(Excerpts from a dataset)
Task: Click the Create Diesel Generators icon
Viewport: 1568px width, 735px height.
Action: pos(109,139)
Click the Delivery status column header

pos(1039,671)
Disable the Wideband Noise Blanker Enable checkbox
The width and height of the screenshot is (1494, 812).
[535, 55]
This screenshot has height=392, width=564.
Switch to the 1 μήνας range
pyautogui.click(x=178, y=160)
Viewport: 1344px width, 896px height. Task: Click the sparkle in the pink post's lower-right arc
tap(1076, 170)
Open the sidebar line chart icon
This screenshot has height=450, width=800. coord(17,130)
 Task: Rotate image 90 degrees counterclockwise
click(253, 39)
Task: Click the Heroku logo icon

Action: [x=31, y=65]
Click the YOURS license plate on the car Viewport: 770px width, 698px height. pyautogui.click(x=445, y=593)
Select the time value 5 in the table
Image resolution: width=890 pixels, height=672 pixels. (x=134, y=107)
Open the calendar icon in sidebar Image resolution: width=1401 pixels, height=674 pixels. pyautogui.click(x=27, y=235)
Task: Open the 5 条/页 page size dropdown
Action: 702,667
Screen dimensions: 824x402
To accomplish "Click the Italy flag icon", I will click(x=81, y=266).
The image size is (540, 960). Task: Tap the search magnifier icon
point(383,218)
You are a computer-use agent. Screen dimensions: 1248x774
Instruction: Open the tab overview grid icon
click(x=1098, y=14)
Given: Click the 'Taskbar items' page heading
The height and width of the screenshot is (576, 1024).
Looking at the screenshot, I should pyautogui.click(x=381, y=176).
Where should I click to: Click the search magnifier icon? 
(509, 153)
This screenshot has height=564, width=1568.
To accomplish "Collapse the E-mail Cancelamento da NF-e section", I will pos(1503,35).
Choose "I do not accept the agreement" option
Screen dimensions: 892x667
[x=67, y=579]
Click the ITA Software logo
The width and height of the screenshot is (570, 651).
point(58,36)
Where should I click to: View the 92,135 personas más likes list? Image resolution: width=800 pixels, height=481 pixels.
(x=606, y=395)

(Task to carry out):
This calls for repeating all of the records, character for character.

(Solution to this problem):
Task: Click the Create Diesel Generators icon
Viewport: 1568px width, 735px height.
Action: pos(109,139)
Click the Delivery status column header

pos(1039,671)
Disable the Wideband Noise Blanker Enable checkbox
The width and height of the screenshot is (1494, 812).
[535, 55]
This screenshot has height=392, width=564.
Switch to the 1 μήνας range
pyautogui.click(x=178, y=160)
Viewport: 1344px width, 896px height. Task: Click the sparkle in the pink post's lower-right arc
tap(1076, 170)
Open the sidebar line chart icon
This screenshot has height=450, width=800. coord(17,130)
 Task: Rotate image 90 degrees counterclockwise
click(253, 39)
Task: Click the Heroku logo icon

Action: [x=31, y=65]
Click the YOURS license plate on the car Viewport: 770px width, 698px height. pyautogui.click(x=445, y=593)
Select the time value 5 in the table
Image resolution: width=890 pixels, height=672 pixels. (x=134, y=107)
Open the calendar icon in sidebar Image resolution: width=1401 pixels, height=674 pixels. pyautogui.click(x=27, y=235)
Task: Open the 5 条/页 page size dropdown
Action: 702,667
Screen dimensions: 824x402
To accomplish "Click the Italy flag icon", I will click(x=81, y=266).
The image size is (540, 960). Task: Tap the search magnifier icon
point(383,218)
You are a computer-use agent. Screen dimensions: 1248x774
Instruction: Open the tab overview grid icon
click(x=1098, y=14)
Given: Click the 'Taskbar items' page heading
The height and width of the screenshot is (576, 1024).
Looking at the screenshot, I should pyautogui.click(x=381, y=176).
Where should I click to: Click the search magnifier icon? 
(509, 153)
This screenshot has height=564, width=1568.
To accomplish "Collapse the E-mail Cancelamento da NF-e section", I will pos(1503,35).
Choose "I do not accept the agreement" option
Screen dimensions: 892x667
[x=67, y=579]
Click the ITA Software logo
The width and height of the screenshot is (570, 651).
point(58,36)
Where should I click to: View the 92,135 personas más likes list? Image resolution: width=800 pixels, height=481 pixels.
(x=606, y=395)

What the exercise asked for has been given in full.